A su regreso a Chile, en 1931, tuvo un amor breve y tempestuoso con Eulogio Sánchez Errázuriz (1903-1956), una leyenda de la aviación chilena, por quien intentó suicidarse. Le quedó como secuela una cicatriz en el cuello. A partir de 1933, luego del affaire funesto, residió en Buenos Aires, donde fue al principio huésped del cónsul Pablo Neruda y se casó en 1934 con el pintor Jorge Larco. El matrimonio resultó un desastre. Fueron sus grandes años literarios en una inolvidable década literaria en Argentina. Publicó en Buenos Aires sus dos novelas y tres de sus cuentos, colaboró en la famosa revista Sur y conoció o trató, entre muchos, a Borges, a García Lorca, a Oliverio Girondo, a Norah Lange, a Victoria Ocampo y a los filólogos Pedro Henríquez Ureña, Amado Alonso y Raimundo Lida10. Después de la literatura el cine fue su pasión artística. Ideó el argumento del filme La casa del recuerdo (1940), de Luis Saslavsky, historia melodramática de un triángulo desdichado que sucede en el Buenos Aires de fines del siglo xix, en el cual a la protagonista (Libertad Lamarque) no dejan de hostigarla desde muy joven la locura y la muerte11. Una de las claves del filme, que se relaciona con la muerte, es una página fúnebre de las Rimas, de Bécquer.

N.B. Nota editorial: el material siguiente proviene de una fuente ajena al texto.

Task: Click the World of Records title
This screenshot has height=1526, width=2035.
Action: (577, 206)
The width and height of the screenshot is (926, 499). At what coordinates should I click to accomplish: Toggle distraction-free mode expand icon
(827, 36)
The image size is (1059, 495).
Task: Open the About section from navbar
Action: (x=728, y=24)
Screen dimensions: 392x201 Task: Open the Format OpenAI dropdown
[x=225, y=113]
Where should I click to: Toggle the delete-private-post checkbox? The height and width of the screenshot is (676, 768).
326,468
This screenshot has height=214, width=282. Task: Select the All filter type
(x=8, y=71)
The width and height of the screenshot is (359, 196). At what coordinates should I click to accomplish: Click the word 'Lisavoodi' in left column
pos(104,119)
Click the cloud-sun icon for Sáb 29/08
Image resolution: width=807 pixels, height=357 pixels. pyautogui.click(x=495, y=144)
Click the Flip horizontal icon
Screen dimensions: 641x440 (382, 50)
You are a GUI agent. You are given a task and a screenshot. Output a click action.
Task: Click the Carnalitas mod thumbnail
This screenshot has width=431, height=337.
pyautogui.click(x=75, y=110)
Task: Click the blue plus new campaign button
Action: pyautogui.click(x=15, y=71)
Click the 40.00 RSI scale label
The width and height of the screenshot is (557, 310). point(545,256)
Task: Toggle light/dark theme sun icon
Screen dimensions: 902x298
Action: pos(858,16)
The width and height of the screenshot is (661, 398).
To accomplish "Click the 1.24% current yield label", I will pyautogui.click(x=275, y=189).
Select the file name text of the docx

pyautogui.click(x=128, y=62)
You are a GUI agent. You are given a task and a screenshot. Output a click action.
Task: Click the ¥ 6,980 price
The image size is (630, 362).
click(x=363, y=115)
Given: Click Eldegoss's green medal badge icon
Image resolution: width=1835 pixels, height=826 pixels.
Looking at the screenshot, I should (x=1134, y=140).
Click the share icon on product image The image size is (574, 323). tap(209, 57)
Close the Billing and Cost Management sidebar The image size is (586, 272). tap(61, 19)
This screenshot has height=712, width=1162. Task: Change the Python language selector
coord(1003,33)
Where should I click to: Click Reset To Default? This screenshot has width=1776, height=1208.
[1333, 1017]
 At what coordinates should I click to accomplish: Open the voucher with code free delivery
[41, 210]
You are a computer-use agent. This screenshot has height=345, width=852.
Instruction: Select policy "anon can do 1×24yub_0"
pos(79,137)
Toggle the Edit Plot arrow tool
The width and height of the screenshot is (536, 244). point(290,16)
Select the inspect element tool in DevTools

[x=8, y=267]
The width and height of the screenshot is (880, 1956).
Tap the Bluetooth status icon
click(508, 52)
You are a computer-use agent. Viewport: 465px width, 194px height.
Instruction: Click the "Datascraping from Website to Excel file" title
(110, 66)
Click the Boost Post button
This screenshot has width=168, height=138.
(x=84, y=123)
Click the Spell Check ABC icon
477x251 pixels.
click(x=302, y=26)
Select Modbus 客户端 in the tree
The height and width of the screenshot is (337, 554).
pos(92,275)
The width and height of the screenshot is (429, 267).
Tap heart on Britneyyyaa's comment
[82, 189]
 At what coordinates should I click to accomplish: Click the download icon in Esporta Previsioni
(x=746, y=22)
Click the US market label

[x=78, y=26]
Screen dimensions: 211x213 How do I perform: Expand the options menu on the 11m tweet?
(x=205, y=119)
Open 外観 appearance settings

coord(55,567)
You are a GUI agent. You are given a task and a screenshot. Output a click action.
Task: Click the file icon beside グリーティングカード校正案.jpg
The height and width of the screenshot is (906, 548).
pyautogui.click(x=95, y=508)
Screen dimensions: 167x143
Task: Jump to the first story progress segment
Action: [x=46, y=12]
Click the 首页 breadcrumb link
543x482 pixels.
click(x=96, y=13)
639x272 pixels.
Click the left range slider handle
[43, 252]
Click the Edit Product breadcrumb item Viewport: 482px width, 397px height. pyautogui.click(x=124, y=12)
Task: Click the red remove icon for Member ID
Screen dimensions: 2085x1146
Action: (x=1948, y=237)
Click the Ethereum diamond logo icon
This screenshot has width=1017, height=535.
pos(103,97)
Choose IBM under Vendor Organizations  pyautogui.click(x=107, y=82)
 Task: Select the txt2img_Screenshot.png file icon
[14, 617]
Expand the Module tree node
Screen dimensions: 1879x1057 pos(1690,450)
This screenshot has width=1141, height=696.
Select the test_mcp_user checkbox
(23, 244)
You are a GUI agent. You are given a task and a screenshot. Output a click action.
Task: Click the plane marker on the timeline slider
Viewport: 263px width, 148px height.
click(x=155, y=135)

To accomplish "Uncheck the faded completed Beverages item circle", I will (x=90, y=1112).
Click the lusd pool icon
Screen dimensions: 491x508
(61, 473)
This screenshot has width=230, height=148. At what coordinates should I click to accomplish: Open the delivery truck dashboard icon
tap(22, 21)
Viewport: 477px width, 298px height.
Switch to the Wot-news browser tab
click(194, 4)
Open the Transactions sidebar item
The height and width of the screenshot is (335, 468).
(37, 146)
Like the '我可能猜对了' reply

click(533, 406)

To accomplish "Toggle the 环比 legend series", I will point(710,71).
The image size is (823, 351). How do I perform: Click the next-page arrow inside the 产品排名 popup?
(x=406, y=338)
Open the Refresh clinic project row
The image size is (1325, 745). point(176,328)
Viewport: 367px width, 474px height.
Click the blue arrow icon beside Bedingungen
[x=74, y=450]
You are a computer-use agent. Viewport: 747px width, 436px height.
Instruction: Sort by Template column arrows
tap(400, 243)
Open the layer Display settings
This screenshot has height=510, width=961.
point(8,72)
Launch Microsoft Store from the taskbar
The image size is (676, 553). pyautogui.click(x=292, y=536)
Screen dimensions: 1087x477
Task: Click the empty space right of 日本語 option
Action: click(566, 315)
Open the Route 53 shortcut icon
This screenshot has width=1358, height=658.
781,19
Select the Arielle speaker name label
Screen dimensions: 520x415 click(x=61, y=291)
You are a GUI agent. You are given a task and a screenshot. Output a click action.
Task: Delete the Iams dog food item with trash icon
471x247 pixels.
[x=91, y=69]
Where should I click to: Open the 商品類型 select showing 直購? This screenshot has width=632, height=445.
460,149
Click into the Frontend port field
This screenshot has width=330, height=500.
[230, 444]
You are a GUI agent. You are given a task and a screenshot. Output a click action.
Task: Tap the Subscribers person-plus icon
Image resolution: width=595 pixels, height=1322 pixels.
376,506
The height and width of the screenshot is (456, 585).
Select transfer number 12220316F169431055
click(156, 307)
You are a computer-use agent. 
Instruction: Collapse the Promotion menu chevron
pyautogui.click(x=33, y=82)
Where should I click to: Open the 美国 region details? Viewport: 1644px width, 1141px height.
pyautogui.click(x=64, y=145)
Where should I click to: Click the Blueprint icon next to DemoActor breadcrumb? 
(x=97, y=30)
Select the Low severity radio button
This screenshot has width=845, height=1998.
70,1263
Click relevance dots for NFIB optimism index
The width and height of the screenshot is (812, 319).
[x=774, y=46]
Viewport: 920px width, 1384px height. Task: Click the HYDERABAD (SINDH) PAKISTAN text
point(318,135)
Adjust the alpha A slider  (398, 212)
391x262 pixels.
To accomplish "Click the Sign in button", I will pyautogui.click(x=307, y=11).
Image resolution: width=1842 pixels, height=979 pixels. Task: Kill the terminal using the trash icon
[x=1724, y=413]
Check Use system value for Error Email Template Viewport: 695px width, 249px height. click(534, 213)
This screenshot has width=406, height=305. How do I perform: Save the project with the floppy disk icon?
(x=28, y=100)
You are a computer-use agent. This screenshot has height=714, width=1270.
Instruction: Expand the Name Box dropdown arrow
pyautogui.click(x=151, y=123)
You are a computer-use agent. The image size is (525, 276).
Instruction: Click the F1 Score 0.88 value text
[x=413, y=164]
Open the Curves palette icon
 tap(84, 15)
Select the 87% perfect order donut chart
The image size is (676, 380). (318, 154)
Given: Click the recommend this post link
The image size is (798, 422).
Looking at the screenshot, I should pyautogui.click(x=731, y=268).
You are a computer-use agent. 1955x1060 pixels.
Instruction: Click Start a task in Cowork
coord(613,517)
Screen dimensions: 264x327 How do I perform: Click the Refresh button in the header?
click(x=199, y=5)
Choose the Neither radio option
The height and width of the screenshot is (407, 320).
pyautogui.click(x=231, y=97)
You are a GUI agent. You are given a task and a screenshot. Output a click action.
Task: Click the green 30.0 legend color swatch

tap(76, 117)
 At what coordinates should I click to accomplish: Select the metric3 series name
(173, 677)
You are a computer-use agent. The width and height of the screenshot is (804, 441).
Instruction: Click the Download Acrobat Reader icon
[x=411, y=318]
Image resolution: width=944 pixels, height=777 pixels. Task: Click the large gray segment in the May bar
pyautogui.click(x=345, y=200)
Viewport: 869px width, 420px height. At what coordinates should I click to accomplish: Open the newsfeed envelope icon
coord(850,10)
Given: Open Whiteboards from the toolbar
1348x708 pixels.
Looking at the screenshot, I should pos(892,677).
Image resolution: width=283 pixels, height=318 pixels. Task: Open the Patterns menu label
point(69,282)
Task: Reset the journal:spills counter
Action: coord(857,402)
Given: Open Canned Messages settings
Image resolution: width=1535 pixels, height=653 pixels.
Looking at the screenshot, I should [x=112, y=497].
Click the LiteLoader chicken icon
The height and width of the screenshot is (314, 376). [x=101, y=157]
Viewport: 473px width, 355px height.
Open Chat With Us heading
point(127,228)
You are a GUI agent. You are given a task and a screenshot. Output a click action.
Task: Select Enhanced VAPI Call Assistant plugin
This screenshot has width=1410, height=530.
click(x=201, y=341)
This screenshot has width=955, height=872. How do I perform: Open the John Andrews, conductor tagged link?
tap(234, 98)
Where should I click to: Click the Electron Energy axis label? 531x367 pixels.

Otra clave, que tiene que ver con la locura, es el repique de las campanas que cree escuchar la protagonista, y que muy probablemente tengan que ver con las que oía la autora chilena en el colegio de monjas en su infancia viñamarina.
En 1941 regresa a Chile. El 21 de enero, frente al Hotel Crillón12, en calle de las Agustinas, dispara tres veces contra su examante Eulogio Ferrer, quien no quiso levantar cargos. En 1942 parte a Estados Unidos, donde vivirá veintinueve años. En 1944 se casa con Fal Saint-Phalle, con quien tuvo a Brígida, su única hija. Vuelve a Chile por breves períodos en 1961 y 1967 con el objetivo primordial de promover sus libros. Poco antes, en 1960, había publicado unas páginas de recuerdos de la infancia inolvidable en Viña del Mar (“La maja y el ruiseñor”), donde con viva nostalgia recuerda del balneario el silencio inquietante, los aromas esparcidos, la llovizna menuda, los paseos con los niños, el mar desde las peñas y el mar de noche desde su casa –ese mar que en verano era “el corazón mismo de Viña”–, los rezos y el tañido de las campanas, las novelas rosas que leía con sus hermanas, sobre todo una vez...13

El frágil equilibrio

Según declaró en su testimonio biográfico, empezó escribiendo poesía, pero sus poemas en verso, si los hubo, no los recopiló o no tengo noticias de ello. Su poesía, su verdadera poesía, está en sus ficciones, donde creó un mundo muy personal: ritmos variados, atmósferas que ahondan lenta y tenazmente en el alma una leve tristeza, silencios que parecen detenerse, lejanos ruidos, rumores, murmullos, chasquidos, crujidos, fustazos, resonancias, silbidos… Lo esencial en la narrativa de la entonces muy joven María Luisa está especialmente en la interiorización de pensamientos y sentimientos de sus personajes; cuando ocurre un hecho o una acción fuera de orden, el frágil equilibrio estalla y puede haber en hombres o mujeres un punto de inflexión o un punto de quiebre, que las más de las veces es para mal.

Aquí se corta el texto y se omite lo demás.